# Text excerpt
════════════════════


===Hindi===
- (1953) Śaraṇāgati Rahasya (शरणागति रहस्य) – Elaboration of six characteristics of a Bhakta based on the characters of Vibhishana and Sugriva in Valmiki's Ramayana. Published by Gita Press, Gorakhpur.
- (1947) Braj-Kavita- Veethi – A compilation of eminent Braj Bhasha poets and their representational poetry that also includes Pandit Bhatt's poems.

===Songs===
Shastri wrote many songs in Sanskrit, introducing the popular folk music genre of Ghazal, and Hindustani classical music genres of Thumris, Dadras and Dhrupads into Sanskrit. He wrote Dhrupad songs in Sanskrit at the insistence of Thakur Jaidev Singh. He had a keen interest in Indian Classical Music and Rabindra Sangeet also.

════════════════════

# Problems and tasks
1. In the text on Shastri's Hindi works and songs, at whose insistence did he write Dhrupad songs in Sanskrit?
2. Pick up the text on Shastri's Hindi works and songs after its last sentence and continue it.

════════════════════

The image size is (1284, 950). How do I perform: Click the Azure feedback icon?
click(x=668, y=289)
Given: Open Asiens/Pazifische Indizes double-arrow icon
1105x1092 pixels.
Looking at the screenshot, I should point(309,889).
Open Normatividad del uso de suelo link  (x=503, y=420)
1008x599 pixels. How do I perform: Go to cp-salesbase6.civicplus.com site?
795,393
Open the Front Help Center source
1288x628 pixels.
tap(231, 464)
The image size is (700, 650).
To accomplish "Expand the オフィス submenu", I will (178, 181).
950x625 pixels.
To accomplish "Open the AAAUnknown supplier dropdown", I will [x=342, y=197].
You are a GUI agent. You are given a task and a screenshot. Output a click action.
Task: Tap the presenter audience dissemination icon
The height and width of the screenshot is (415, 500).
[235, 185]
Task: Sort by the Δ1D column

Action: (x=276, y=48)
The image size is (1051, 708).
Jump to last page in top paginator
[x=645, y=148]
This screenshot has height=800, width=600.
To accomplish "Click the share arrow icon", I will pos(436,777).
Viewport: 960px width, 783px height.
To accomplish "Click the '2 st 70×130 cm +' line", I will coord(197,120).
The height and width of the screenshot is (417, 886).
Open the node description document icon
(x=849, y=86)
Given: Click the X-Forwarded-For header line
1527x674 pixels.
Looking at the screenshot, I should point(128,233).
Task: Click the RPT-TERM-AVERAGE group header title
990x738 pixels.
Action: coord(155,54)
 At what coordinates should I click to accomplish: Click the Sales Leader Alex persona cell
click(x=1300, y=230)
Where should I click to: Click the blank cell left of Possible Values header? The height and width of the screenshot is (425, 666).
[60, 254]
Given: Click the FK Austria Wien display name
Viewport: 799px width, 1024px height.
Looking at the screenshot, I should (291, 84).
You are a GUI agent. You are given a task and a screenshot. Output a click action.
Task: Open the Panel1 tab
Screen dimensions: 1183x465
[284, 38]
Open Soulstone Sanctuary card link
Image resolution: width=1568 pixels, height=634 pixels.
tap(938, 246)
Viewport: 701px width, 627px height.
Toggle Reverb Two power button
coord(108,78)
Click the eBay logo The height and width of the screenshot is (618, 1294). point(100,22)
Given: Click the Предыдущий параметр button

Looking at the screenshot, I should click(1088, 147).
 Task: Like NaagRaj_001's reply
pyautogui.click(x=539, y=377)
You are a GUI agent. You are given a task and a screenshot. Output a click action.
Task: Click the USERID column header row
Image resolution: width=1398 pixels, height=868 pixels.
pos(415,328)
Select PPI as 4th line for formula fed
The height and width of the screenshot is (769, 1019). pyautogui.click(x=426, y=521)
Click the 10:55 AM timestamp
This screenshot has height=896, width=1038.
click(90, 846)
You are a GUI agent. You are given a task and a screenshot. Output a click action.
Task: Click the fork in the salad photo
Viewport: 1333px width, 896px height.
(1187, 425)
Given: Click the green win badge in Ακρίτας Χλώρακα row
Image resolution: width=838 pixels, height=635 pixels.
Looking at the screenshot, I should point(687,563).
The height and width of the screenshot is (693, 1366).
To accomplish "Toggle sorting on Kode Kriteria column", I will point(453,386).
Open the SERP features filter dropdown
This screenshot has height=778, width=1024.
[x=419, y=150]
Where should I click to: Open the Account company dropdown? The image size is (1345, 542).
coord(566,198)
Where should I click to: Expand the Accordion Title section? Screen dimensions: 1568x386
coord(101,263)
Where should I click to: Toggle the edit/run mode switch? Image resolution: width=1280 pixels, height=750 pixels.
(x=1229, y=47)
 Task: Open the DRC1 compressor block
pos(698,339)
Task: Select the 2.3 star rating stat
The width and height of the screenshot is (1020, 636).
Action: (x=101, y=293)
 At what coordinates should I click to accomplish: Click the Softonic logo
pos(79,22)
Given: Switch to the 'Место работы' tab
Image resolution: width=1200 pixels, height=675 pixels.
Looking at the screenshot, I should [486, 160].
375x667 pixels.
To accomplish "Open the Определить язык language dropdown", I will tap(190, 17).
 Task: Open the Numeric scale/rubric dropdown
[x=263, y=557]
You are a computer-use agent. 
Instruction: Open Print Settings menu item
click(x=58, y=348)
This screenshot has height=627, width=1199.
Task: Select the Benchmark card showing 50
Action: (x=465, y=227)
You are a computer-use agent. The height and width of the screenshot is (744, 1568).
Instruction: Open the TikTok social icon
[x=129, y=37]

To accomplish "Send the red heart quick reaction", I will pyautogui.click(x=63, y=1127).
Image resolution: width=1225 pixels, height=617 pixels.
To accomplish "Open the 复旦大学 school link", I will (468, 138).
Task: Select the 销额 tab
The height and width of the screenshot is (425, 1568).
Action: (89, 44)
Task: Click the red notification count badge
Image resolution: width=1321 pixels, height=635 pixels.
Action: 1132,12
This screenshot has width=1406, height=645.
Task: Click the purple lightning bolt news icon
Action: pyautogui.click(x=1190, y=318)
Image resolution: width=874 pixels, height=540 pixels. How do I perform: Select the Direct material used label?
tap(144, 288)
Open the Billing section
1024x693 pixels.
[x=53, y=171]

════════════════════

# Written answers
1. Thakur Jaidev Singh

2.
==Major books published on the life and works of Bhatt Mathuranath Shastri==
- Mañjunātha Vāgvaibhavam, 1990
- Mañjunāthagadyagauravam, 2004
- Śrī Mathurānātha Śāstriṇaḥ Kr̥titvasamīkṣaṇam, 1995
- Sanskr̥ta kē Yugapuruṣa Mañjunātha, 2004
- Mañjunāthavāgvaijayantī, Jaipur
- Bhaṭṭasmr̥ti Viśēṣāṅka, 1964
- Bhaṭṭajanmaśatābdīviśēṣāṅkaḥ, 1990
- Bhaṭṭa Mathurānāthasya Kāvyaśāstrīyā Nibandhāḥ, 2011
- Bhāratīya Sāhitya Nirmātā:Bhaṭṭa Mathurānātha Śāstrī 'Mañjunāthaḥ' (by Devarshi Kala Nath Shastry), 2013
- Mañjunātha Granthāvalī (in 5 volumes), 2009–2011
- Ādhunika Sanskr̥ta Sāhitya ēvaṁ Bhaṭṭa Mathurānātha Śāstrī, 2008

==Research on the works of Bhatt Mathuranath Shastri==
Many scholarly research works, including those for PhD and M.Phil degrees, have been done on his works throughout India and abroad. Some of them are:
- Bhaṭṭa Śrī Mathurānātha Śāstrī: Vyaktitva ēvaṁ Kr̥titva (PhD thesis, 1975)
- Sanskr̥ta Muktakaparamparā kō Bhaṭṭajī kā Avadāna (PhD thesis, 1981)
- Bhaṭṭa Mathurānāthaśāstrikr̥ta Samasyā Sandōha (M.Phil dissertation, 1980–81)
- Sanskr̥ta Nibandha Sāhitya mēṁ Bhaṭṭajī kā Avadāna (M.Phil dissertation, 1998)
- Gōvindavaibhavam – Samīkṣātmaka Vivaraṇa (PhD thesis, 1978)

==Awards and recognition==

===Awards===
- Title of "Kaviśiromaṇi" (crest jewel of poets), given in 1936 by Akhil Bhartiya Sanskrit Sahitya Sammelan through the Maharaja of Jaipur Sawai Bhawani Singh.
- Title of "Kaviśiromaṇi" (crest jewel of poets), given by the All India Sanskrit Literature Conference.
- Title of "Kavisārvabhauma" (emperor of poets), given by the Vellanaatiya Tailanga Sabha.
- Title of "Sāhityavāridhi" (ocean of literature). given by Bharat Dharma Mahamandal, Varanasi.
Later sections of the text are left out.